One prediction i can make that i'm 100% sure about is that in the months running up to 23.12.12 stupid people will be taking out credit cards they can't afford and spending like the world's going to end because either,

a) the world's going to end so it doesn't matter, ha ha suck it barclaycard, you lose, LOSER LOSER, i'm so clever
b) they are so close to god and wrapped up in faith that they'll be saved in the christian rapture which is now inexplicably working to the calendar of the heathen mayans

come january 2013 there's going to be a lot of people who now have five digit balances outstanding on credit cards and the mother of all hangovers wondering,

a) how could so many people have been wrong about the apocalypse, it was in the papers and everything, someone even made a film, how much validation do you need before you believe
b) why wasn't i saved, has god forsaken me

i know, i can sue someone for telling me that the world was going to end and blame them for my accumulation of debt and subsequent bankruptcy, sue your way to liquidity, but wait, what's this ? someone says the world's going to end in 2017 and again in 2241, i better start preparing.

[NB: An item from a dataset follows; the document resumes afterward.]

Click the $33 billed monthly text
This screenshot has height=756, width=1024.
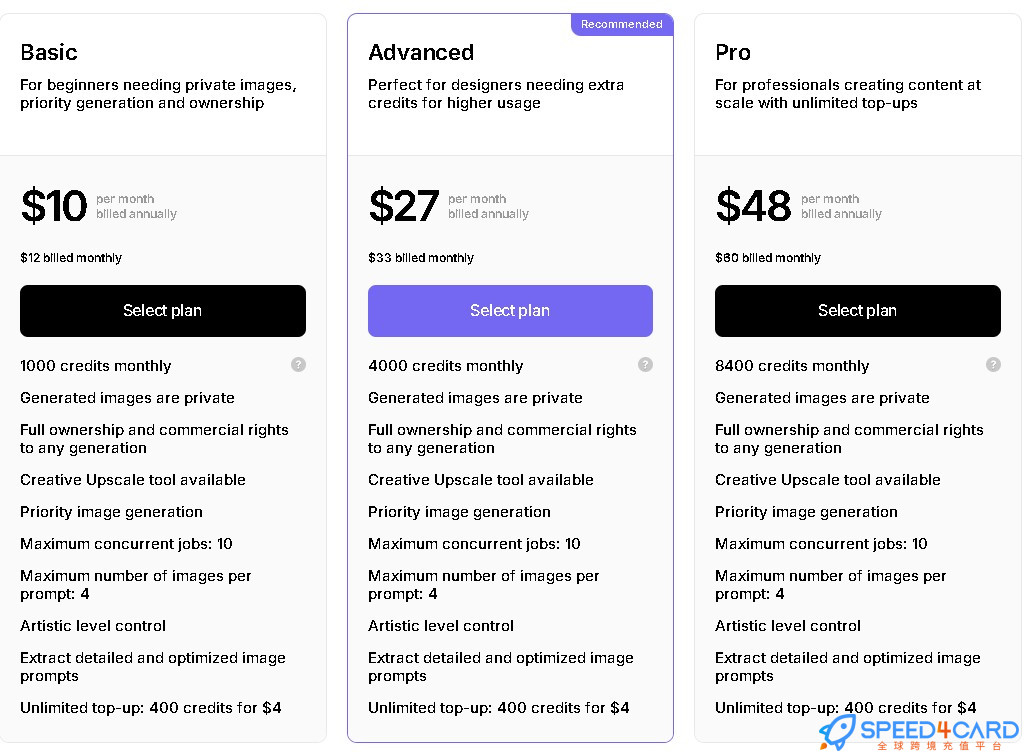[421, 258]
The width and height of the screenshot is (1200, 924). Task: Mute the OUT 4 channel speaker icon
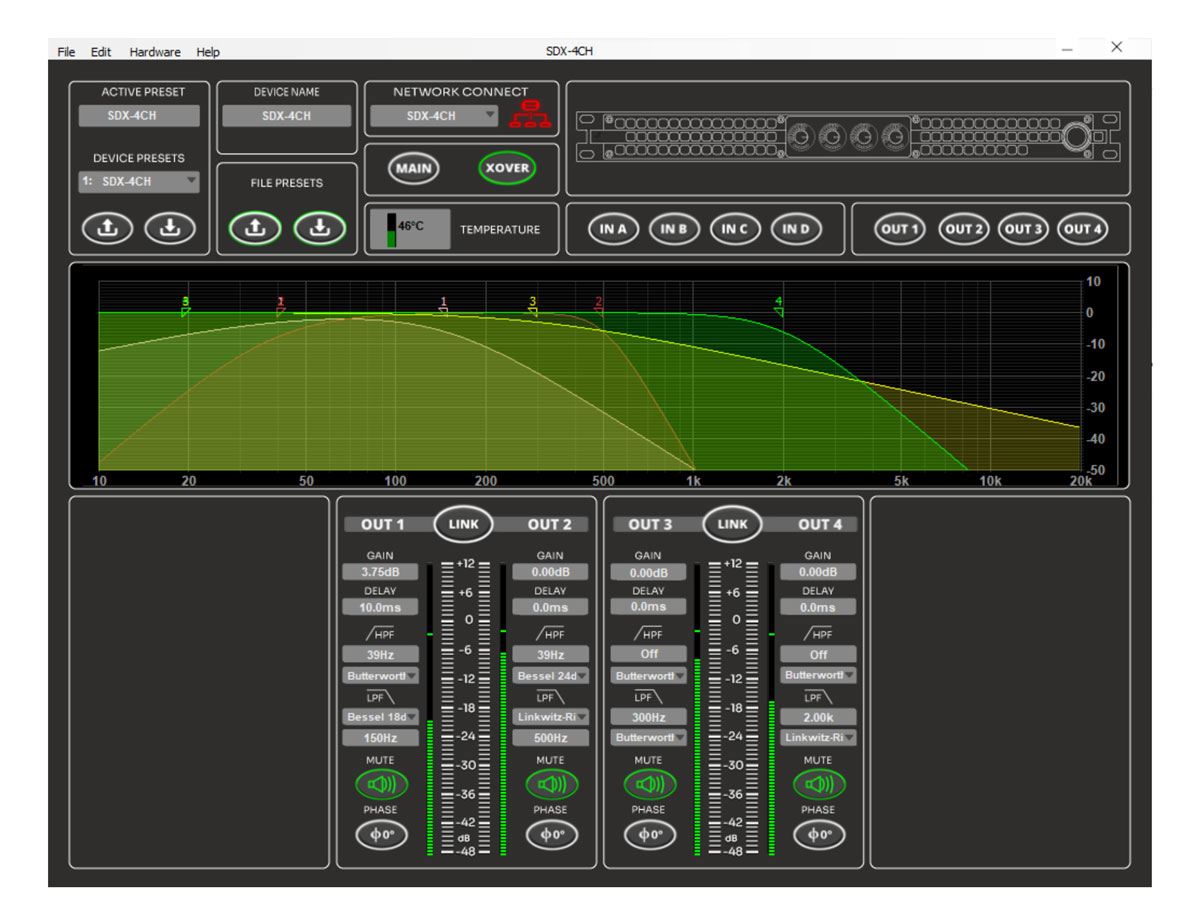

my fortieth birthday is at the end of 2013 and i plan to make it a good one, with booze and drugs and loud music and my own personal sexy dancer type wife who will be sexier than ever by then and who will be totally sexed up by my good sexy self, the whole affair is going to be so sexy it'll be dripping off the ceiling, i obviously won't look a day over thirtytwo and will have the body of a twentyeight year old steer rustler. I'll be lucky if J can let me out of the bedroom long enough to actually have a party, women hit their sexual peak between thirtyfive and fifty, i'll probably be working 22 hours a day just to keep her sex drive satiated.